EXTRAIT:

L’injuste inégalité entre les sexes continue, même après que le mariage est finalement dissous par la mort d’un des conjoints. Le mari porte le demi-deuil, après la mort de sa femme, pendant quelques mois seulement, et peut se remarier aussitôt. La femme au contraire, surtout dans les hautes classes, doit pleurer son mari et porter le deuil toute sa vie. Ce serait une infamie pour une veuve de bon ton, si jeune qu’elle soit, de se remarier. Le roi Sieng-tsong, qui régna de 1469 à 1494, interdit les examens publics aux enfants des femmes nobles mariées en secondes noces, et défendit de les admettre à aucun emploi. Aujourd’hui encore, ils sont considérés par la loi comme des enfants illégitimes.

LISTE DES ENTRÉES:

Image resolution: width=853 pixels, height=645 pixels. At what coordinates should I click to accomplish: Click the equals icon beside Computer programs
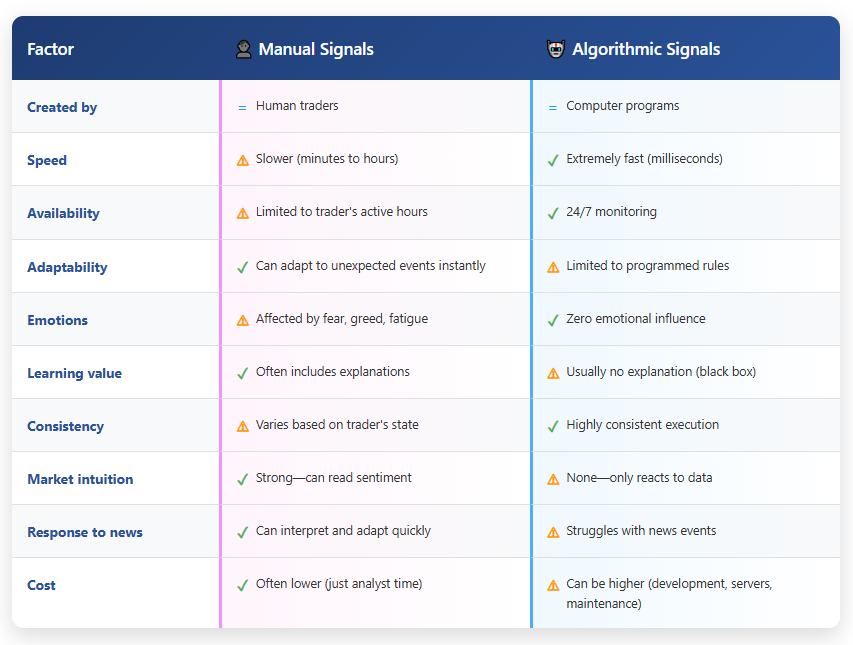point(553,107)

--

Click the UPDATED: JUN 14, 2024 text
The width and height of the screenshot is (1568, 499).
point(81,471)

CONSIGNES:
(1) Recopiez fidèlement le passage de l’extrait allant de « L’injuste inégalité entre » jusqu’à « des enfants illégitimes. ».
(2) Condensez sous forme de liste le paragraphe de l’extrait qui commence par « L’injuste inégalité entre les sexes », en conservant ses faits principaux.
Les entrées proviennent d’une source distincte de l’extrait.

RÉSULTATS PAR TÂCHE:
(1)
L’injuste inégalité entre les sexes continue, même après que le mariage est finalement dissous par la mort d’un des conjoints. Le mari porte le demi-deuil, après la mort de sa femme, pendant quelques mois seulement, et peut se remarier aussitôt. La femme au contraire, surtout dans les hautes classes, doit pleurer son mari et porter le deuil toute sa vie. Ce serait une infamie pour une veuve de bon ton, si jeune qu’elle soit, de se remarier. Le roi Sieng-tsong, qui régna de 1469 à 1494, interdit les examens publics aux enfants des femmes nobles mariées en secondes noces, et défendit de les admettre à aucun emploi. Aujourd’hui encore, ils sont considérés par la loi comme des enfants illégitimes.

(2)
- L’inégalité entre les sexes persiste après la dissolution du mariage par la mort d’un des conjoints.
- Le veuf ne porte le demi-deuil que quelques mois et peut se remarier aussitôt.
- La veuve, surtout dans les hautes classes, porte le deuil toute sa vie. Se remarier serait une infamie pour une veuve de bon ton, même jeune.
- Le roi Sieng-tsong (règne de 1469 à 1494) a interdit aux enfants des femmes nobles remariées l’accès aux examens publics et à tout emploi.
- Aujourd’hui encore, la loi considère ces enfants comme illégitimes.